Le pouvoir, qui chez Beethoven finissait par faire triompher la justice, est à l'image de certains de nos chefs d'état contemporains travestis en des clowns soi-disant démocrates dont il faut être aveugle pour être dupe. Don Fernando devient le Joker du film Batmann, un clown fantasque et cynique qui rend une justice de pacotille et use des lumières de la scène, ou des medias, pour attirer l'attention sur sa dangereuse personne. Bieito stigmatise aussi l'arbitraire de ces dirigeants qui créent des lois qui les protègent ou parviennent à incarcérer des opposants au mépris de toute justice. L'actualité récente en fourmille, hélas.

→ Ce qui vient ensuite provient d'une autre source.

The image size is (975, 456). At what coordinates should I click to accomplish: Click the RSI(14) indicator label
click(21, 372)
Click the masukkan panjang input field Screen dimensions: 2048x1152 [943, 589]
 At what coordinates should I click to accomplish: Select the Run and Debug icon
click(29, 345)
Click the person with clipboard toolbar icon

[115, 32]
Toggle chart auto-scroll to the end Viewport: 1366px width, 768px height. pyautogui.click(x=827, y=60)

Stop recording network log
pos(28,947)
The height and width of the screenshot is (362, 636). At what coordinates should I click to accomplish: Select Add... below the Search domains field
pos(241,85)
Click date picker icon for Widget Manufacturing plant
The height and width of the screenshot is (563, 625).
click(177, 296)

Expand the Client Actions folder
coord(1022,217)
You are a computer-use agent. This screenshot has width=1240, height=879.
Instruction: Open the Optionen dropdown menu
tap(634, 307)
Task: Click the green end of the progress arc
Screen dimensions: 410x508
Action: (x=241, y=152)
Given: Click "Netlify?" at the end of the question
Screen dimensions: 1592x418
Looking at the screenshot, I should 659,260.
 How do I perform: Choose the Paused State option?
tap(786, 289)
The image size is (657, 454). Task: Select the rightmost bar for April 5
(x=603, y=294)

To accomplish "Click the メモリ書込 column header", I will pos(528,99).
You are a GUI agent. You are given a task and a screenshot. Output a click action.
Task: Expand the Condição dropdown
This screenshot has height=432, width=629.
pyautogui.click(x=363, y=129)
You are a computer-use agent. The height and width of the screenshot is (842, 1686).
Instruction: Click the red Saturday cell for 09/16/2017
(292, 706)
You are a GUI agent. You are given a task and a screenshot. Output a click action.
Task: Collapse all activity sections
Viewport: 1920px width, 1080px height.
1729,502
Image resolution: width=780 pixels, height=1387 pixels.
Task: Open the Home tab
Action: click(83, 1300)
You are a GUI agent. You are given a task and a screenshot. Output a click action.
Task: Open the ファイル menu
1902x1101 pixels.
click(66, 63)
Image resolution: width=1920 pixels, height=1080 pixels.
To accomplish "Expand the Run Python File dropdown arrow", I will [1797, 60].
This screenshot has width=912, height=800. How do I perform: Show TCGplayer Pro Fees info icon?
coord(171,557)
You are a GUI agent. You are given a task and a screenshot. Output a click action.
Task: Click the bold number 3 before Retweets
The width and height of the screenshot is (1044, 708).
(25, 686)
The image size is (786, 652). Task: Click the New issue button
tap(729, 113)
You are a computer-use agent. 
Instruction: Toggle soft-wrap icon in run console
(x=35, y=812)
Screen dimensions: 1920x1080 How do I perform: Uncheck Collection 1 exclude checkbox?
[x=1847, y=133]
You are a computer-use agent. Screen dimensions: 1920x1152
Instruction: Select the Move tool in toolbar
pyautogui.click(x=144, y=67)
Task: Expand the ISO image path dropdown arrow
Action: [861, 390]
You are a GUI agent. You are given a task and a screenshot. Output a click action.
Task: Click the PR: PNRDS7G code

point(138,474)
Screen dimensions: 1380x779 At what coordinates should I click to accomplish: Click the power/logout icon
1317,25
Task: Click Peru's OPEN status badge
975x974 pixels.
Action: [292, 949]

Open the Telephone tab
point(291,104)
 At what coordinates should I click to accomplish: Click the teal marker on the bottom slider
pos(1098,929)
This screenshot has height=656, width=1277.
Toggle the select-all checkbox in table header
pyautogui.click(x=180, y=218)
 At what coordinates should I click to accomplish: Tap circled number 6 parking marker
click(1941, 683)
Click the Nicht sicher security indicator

Ainsi Bieito nous met-il à nu en nous offrant le miroir sinistre du labyrinthe de nos folies et de nos enfermements. Le refus du miroir se traduit par les huées. Un instant significatif de la mise en scène a d'ailleurs créé la consternation: à la fin de l'opéra, Fidelio se dévoile comme Léonore et l'innocence de Florestan va être proclamée. Bieito fait se déshabiller les chanteurs qui vont quitter leurs vêtements: Léonore se dépouille sur scène de ses vêtements d'homme et Florestan de son costume de prisonnier. Un moment, ces héros apparaissent dans leur plus grande fragilité, en petites culottes, avant de revêtir des habits bourgeois. C'est précisément ces aspects de nous-mêmes que nous ne voulons jamai s montrer. Nouvelles huées du public qui a lui aussi ce soir revêtu ses habits de fête. Il y avait bien sûr du Bunuel dans ce petit morceau de choix, on ne peut s'empêcher de repenser à la scène de la défécation en commun des protagonistes des Charmes discrets de la bourgeoisie. Mais Bieito comme Borgès et Bunuel sont des provocateurs, ce n'est sans doute pas par goût du scandale, ce sont des provocations qui nous interrogent et, à l'instar du Fidelio de Beethoven, nous purifient et nous invitent à l'élévation morale.
Un quidam a cru bon d'interrompre la musique pour crier Mais arrêtez donc votre théâtre! Mais l'opéra, c'est justement cela, un spectacle total aux effets cathartiques certains.

Calixto Bieito n'a pas en tout cas pas laissé le public indifférent, et à côté des huées, a suscité des applaudissements nourris. Ce qui ne fut pas le cas de la direction musicale de Daniele Gatti, qui a fait une large unanimité contre elle. Là encore un certain public munichois se croit faiseur de roi, on se serait cru au Colisée avec les dos tournés au chef d'orchestre comme autant de pouces baissés. Ce manque de respect pour le travail des artistes, quelle que soit l'appréciation que l'on en ait, ne fait que confirmer et renforcer la lecture et le décodage de Bieito.
Le spectacle affiche complet pour la saison, mais on pourra trouver des places pour voir cette production cet été au Bayerische Staatsoper, les 4 et 8 juillet, cette fois sous la baguette du maestro Fabio Luisi.